_Excerpt to read_
#####

- League: Taça Brasil de Basquete
- Sport: Basketball
- Duration: November 26, 1965 – November 29, 1965 (Finals)
- Teams: 2
- Top scorer: Otto (Vasco)

Finals
- Champions: Corinthians
- Runners-up: Vasco

Taça Brasil de Basquete seasons
- 1966 →

= 1965 Taça Brasil de Basquete =

The 1965 Taça Brasil de Basquete was the 1st edition of the Taça Brasil de Basquete. It crowned Corinthians as the first national champion and representative of Brazil in the 1965 South American Basketball Championship of Champions Clubs.

==Background==
In the mid 60’s, with the globalization of the basketball game, FIBA decided to organize the first edition of the Intercontinental Cup, to be held in 1966. Consequentely, to decide the South American representative, the South American Club Championship was created. To decide who would represent the country in that competition, the Brazilian Basketball Confederation organized the 1st edition of the Taça Brasil de Basquete, a best-of-three series between the champions of the São Paulo and Guanabara states.

==Series summary==

| Game | Date | Home team | Result | Away team |
|---|---|---|---|---|
| Game 1 | November 26 | Vasco | 83-79 (1–0) | Corinthians |
| Game 2 | November 28 | Corinthians | 94-87 (1–1) | Vasco |
| Game 3 | November 29 | Corinthians | 95-86 (2–1) | Vasco |

==Game summaries==

===Game 1===

Initially scheduled to be played at the Ginásio do Maracanãzinho, the game was moved to the much smaller Ginásio Alah Batista due to conflicts with volleyball games previously scheduled by the CBV. Corinthians declined the proposal by the Brazilian Basketball Confederation to host the first game, sticking to the initial draw that defined the 2nd and 3rd games would be played in São Paulo.

Corinthians was missing Wlamir and Ubiratan for the game. The first had a knee injury and the second had hepatitis, but ended up coming on in the second half. Vasco had control of the whole game with only the first 10 minutes being truly competitive. Near the end, Corinthians managed to shorten a score from 72-64 to 81-79 with 30 seconds left, but Ubiratan missed two free throws and their reaction was cut short.

===Game 2===

Game 2 was delayed by about 30 minutes following a discussion about the match balls. The Vasco directors wanted to play with the same Brazilian made ball used in Game 1 while Corinthians wanted to use their American made ball that would be used in the South American Championship the following month. The hosts eventually gave up and the Brazilian made balls were used.

The hosts had a good start leading 17-4 in the opening five minutes. Vasco were able to cut the deficit to 5 points but the half ended up with Corinthians leading 51-42. The second half started like the first with the lead going up to 59-46, but a reaction by Vasco late in the game that cut the difference to just 4 points (74-70) was not maintained and Corinthians ending up winners and forcing the third and last game. Otto had a series-high 33 points but it was not enough.

#####

_Given records_
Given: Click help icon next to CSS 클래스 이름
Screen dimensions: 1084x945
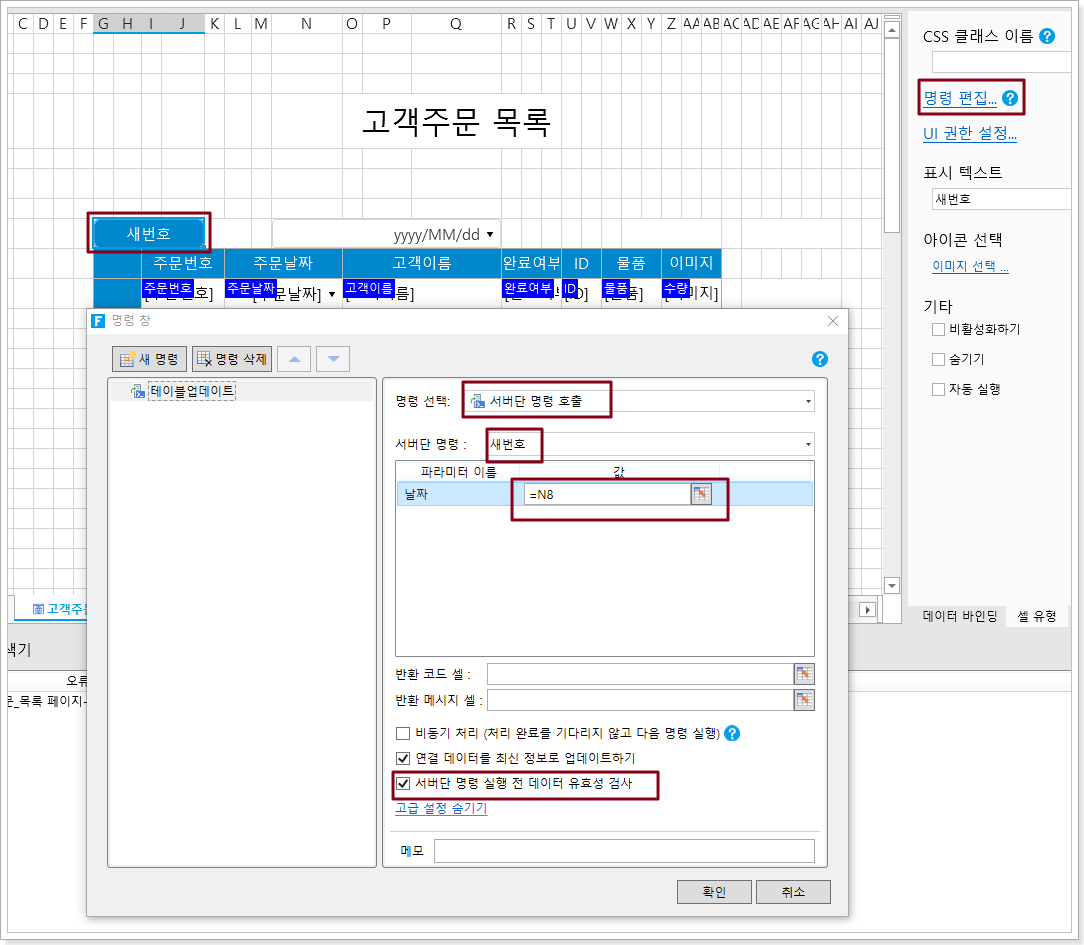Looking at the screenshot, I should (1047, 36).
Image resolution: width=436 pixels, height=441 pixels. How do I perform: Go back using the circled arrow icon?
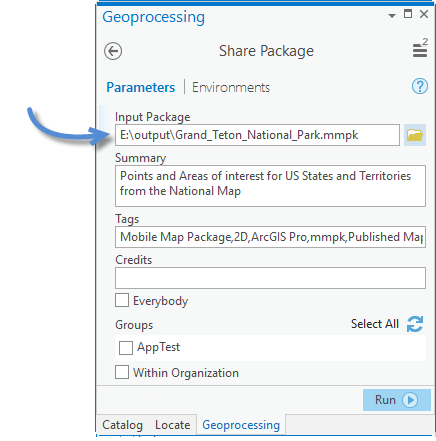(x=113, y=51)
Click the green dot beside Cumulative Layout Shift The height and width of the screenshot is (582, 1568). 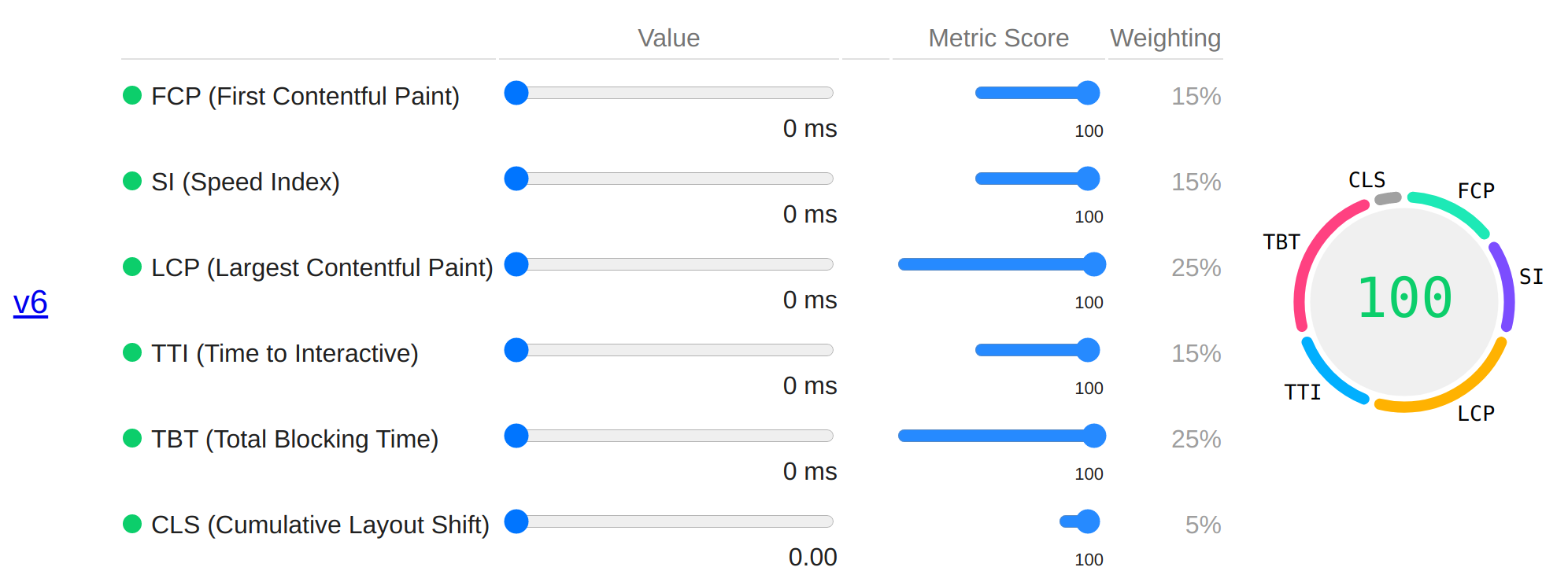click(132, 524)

#####

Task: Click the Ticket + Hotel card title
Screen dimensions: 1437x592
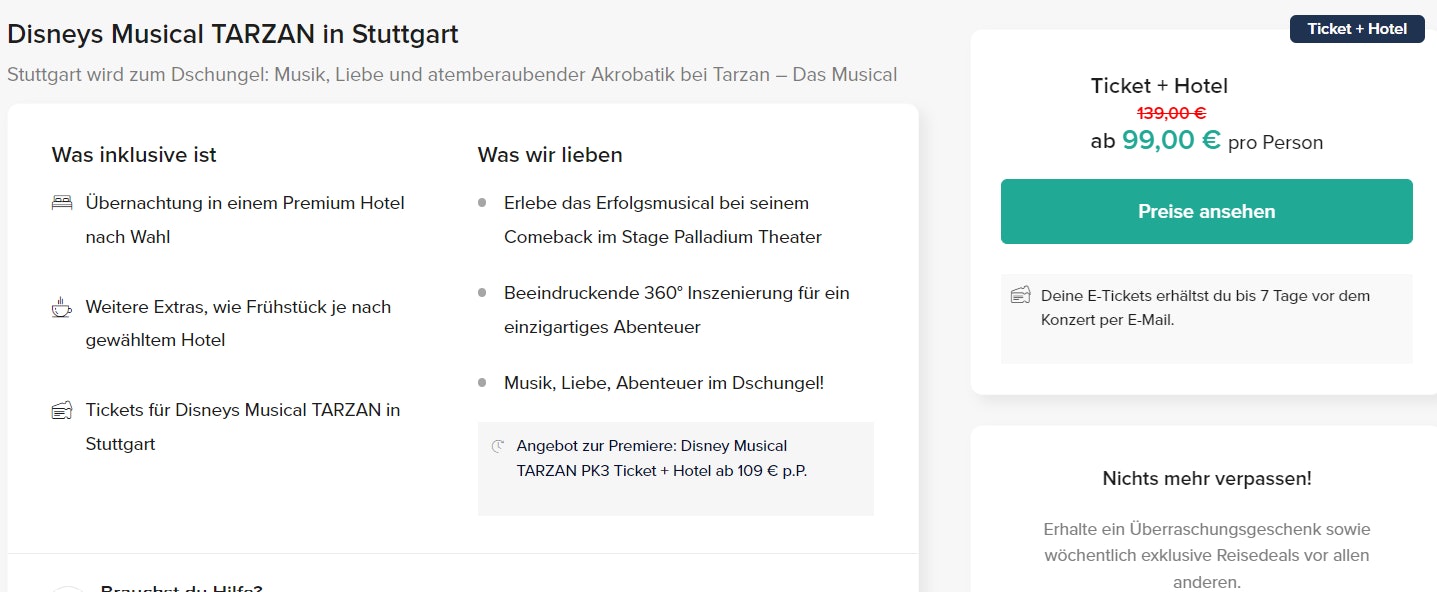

#####

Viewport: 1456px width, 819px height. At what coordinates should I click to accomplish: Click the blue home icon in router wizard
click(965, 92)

#####

_List of tasks_
A - In the article on the 1965 Taça Brasil de Basquete, which venue hosted Game 1 after it was moved from the Ginásio do Maracanãzinho?
B - Carry on the article on the 1965 Taça Brasil de Basquete from where it stops.

_Responses by task_
A - The Ginásio Alah Batista.

B -
===Game 3===

Corinthians had their best game in the series, but still far from their best, and ended up champions. Wlamir, back from his knee injury, Edvar and Renê had a great scoring first half while Rosa Branca and Ubiratan managed the rebounds. Corinthians went to halftime leading 50-36 with Pedro Ives coming in for Edvar and maintaining the high level.

In the second half, the hosts opened up a 59-42 lead in the first 5 minutes and started to rest themselves, letting Vasco to close in. The reaction was cut short and Corinthians opened up 80-60, the biggest margin so far in the game. Home fans cheered for them to break the 100 point mark, making the team allow easy points so they got back possession. This made the final score of 95-86 way shorter than what the game indicated.

==Champions Roster==

Sport Club Corinthians Paulista
Note: Flags indicate national team eligibility at FIBA-sanctioned events. Players may hold other non-FIBA nationalities not displayed.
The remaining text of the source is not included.